What to produce: Set down each entry again exactly as written.

The data:

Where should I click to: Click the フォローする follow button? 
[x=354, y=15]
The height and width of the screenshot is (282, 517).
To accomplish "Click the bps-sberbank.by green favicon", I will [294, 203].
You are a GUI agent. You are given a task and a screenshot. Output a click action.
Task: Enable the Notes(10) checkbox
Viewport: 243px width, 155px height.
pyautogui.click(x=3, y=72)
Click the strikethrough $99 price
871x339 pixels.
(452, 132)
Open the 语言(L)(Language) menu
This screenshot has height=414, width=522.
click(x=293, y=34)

Result:
Where should I click to: Click the フォローする follow button? 
[x=354, y=15]
The height and width of the screenshot is (282, 517).
To accomplish "Click the bps-sberbank.by green favicon", I will [294, 203].
You are a GUI agent. You are given a task and a screenshot. Output a click action.
Task: Enable the Notes(10) checkbox
Viewport: 243px width, 155px height.
pyautogui.click(x=3, y=72)
Click the strikethrough $99 price
871x339 pixels.
(452, 132)
Open the 语言(L)(Language) menu
This screenshot has height=414, width=522.
click(x=293, y=34)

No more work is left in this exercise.